München ist schön und nennt sich Weltstadt mit Herz. Es gibt aber, wie in jeder Stadt, auch diese Ecken, wo man sich fragt, was sich die Architekten eigentlich gedacht haben.

Z.b. auf der Fahrstrecke Richtung Hauptbahnhof. Diese wurde in den letzten Jahren nach und nach flankiert mit Bürogebäuden, dahinter, etwas abgeschottet vom Lärm der Bahn, exklusive und teure Wohnungen.

Nun haben die Architekten wohl schon alles versucht, um sich selbst einerseits ein monumentales Denkmal zu setzen, andererseits etwas dort hinzustellen, was irgendwo als schick oder schön oder zumindest als zeitgemäß bezeichnet werden könnte. Und in der Tat, die durchweg graue Farbe, die man lange Zeit als avantgardistisch hielt, haben sie doch weitgehend ablegen können. Das ist schon mal ein Gewinn. Denn als ich noch als Architekt arbeitete, galt es als das höchste der Gefühle, einmal ein gewagtes Grau zu verwenden. Soviel Farbigkeit war damals ok. Jenseits von Grau gab es aber nichts Gutes.

Das Problem an großen Gebäuden ist allerdings immer das gleiche. Ab einer gewissen Größe und einer Nutzung als Büro sehen die Gebäude dann immer etwas eintönig aus. Wie Bürogebäude eben. Und insofern sind sie ehrlich, form follows function: was außen wie ein Bürogebäude aussieht, ist innen eben auch eins. Nicht unbedingt hässlich wie die Nacht, aber auch im Umkehrschluss nicht schön wie der lichte Tag.

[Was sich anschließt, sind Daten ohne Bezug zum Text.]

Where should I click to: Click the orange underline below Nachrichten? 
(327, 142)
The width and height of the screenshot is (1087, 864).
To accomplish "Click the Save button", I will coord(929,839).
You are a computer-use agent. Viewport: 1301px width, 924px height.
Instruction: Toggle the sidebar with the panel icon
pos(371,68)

Einerseits muss man den Gebäuden, die man hier sehen kann, zugute halten, dass die Architekten zumindest versucht haben, die Fassaden ein wenig aufzulockern, andererseits sind die Dimensionen der Gebäude eben so, dass jede Auflockerung zwar gut gemeint ist, vom Kern her aber im Grunde fehlschlagen muss.

Und so gibt es also auch in München diese Perspektiven, an denen man am besten schnell mit dem Auto vorbeifährt, um dann wieder in schönere Stadtteile zu gelangen. Denn von den schönen Ecken in München gibt es ja doch recht viele. Zum Glück. Weltstadt mit Herz eben.

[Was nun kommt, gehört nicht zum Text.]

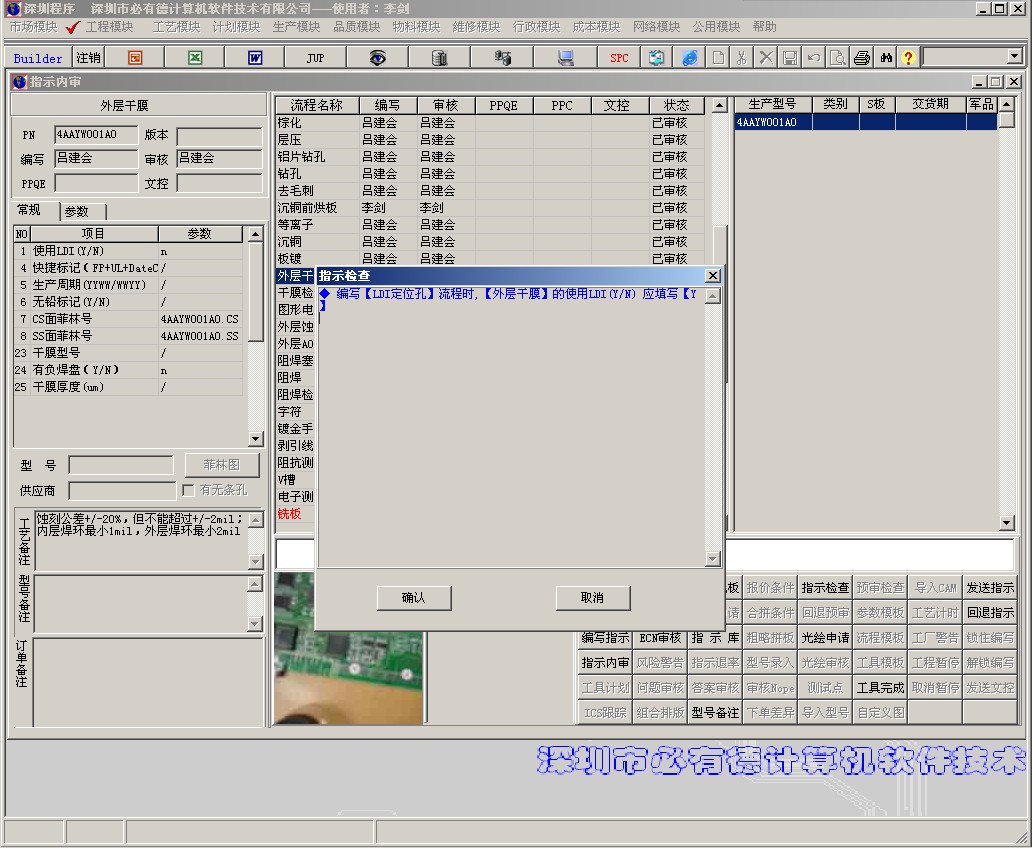Click the 发送指示 button

(x=989, y=588)
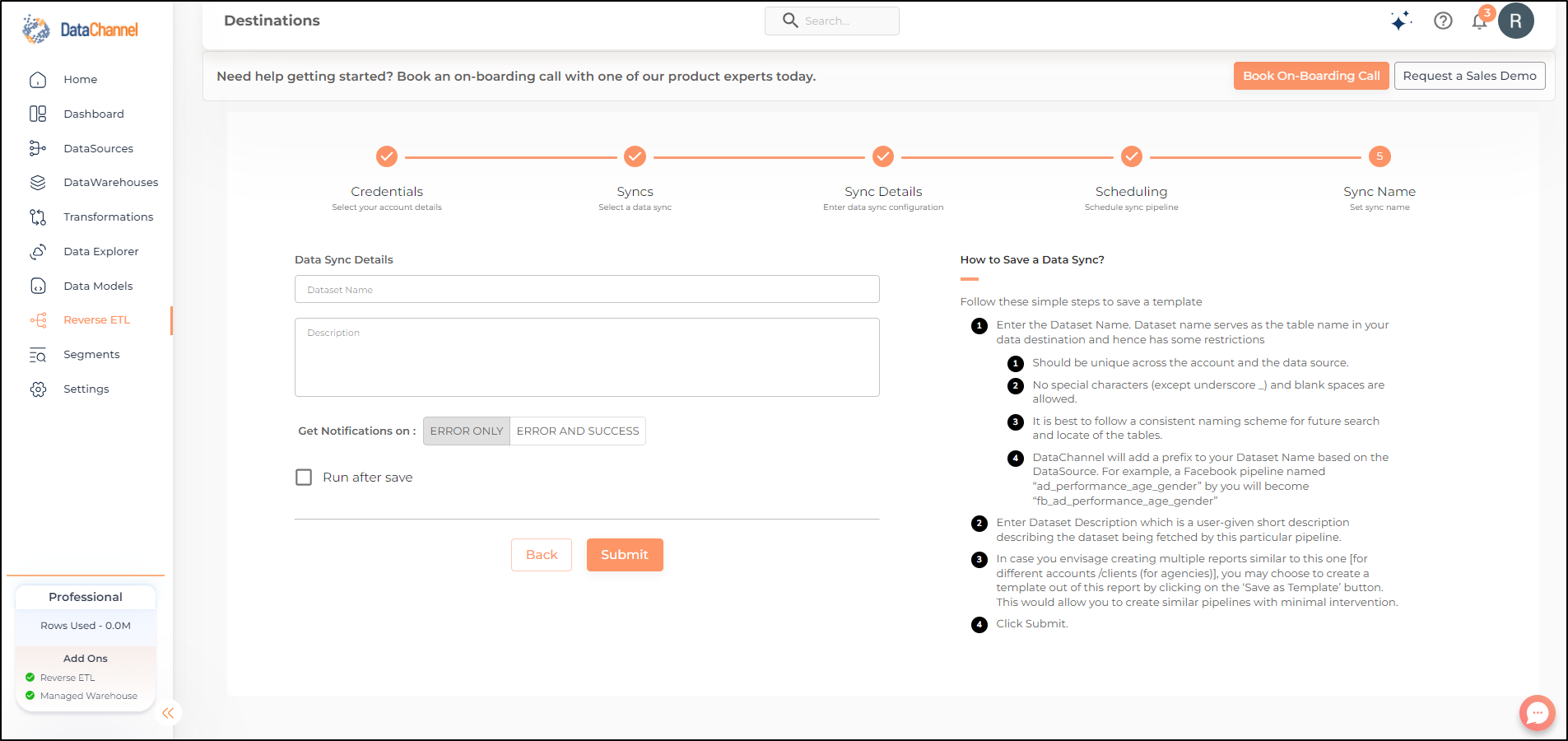Click the Book On-Boarding Call button

click(x=1311, y=76)
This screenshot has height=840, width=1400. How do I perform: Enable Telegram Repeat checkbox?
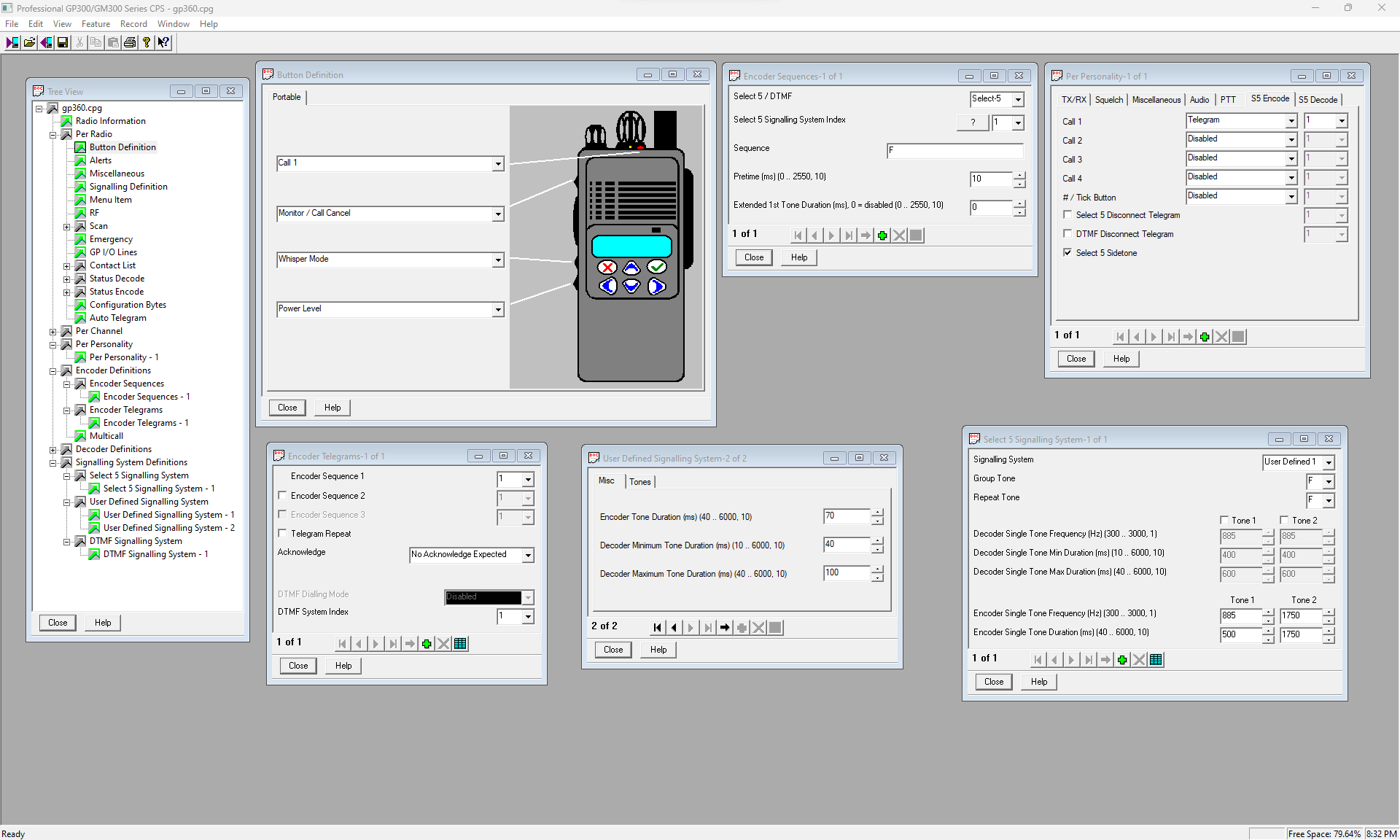coord(282,534)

Als Wunsch an die Architekten-Gilde und all diejenigen, die noch in diesem Beruf arbeiten müssen oder vielleicht sogar auch wollen, würde ich formulieren wollen, wagt doch einmal mehr Individualität und Verspieltheit bei euren Bauwerken. Denn an euren Gebäuden laufen die nächsten Jahrzehnte Generationen von Menschen vorbei und sie werden von ihnen geprägt. Derzeit nicht allzu positiv, wie ich finde, sondern allzu funktional. Das ginge doch besser und schöner. Und vor allem irgendwie mehr in menschliche Maßstäbe gerückt. Denn die Kunst ist, so finde ich, ein überdimensionales Gebäude irgendwie so aussehen zu lassen, als hätte es mit den menschlichen Größenverhältnissen noch etwas zu tun.

Ich weiß, es ist schwierig. Aber ich muss das Ganze ja auch nicht umsetzen. Ich tue und rede mich da leicht. Trotzdem, nehmt es mal als Denkanstoß in eure Büros mit hinein. mehr Kreativität, mehr Individualität und mehr menschliche Bezüge und Größenverhältnisse bei euren Gebäuden. Das wäre es. Und das würde die Gesellschaft sicher in eine positive Richtung beeinflussen.

Denn Architektur muss nicht immer nur Ausdruck der aktuellen Gesellschaft sein, Architektur kann auch in eine Richtung lenken. Und da seid dann ihr gefragt. Ihr könnt mit der Art, wie ihr Gebäude gestaltet, ein klein wenig mitwirken, dass die Gesellschaft menschlicher und farbiger und fröhlicher und individueller wird. Denn graue Menschen von der Stange möchte heute eigentlich niemand mehr. Das Leben soll bunt und fröhlich sein.

Brevis vita, ars longa.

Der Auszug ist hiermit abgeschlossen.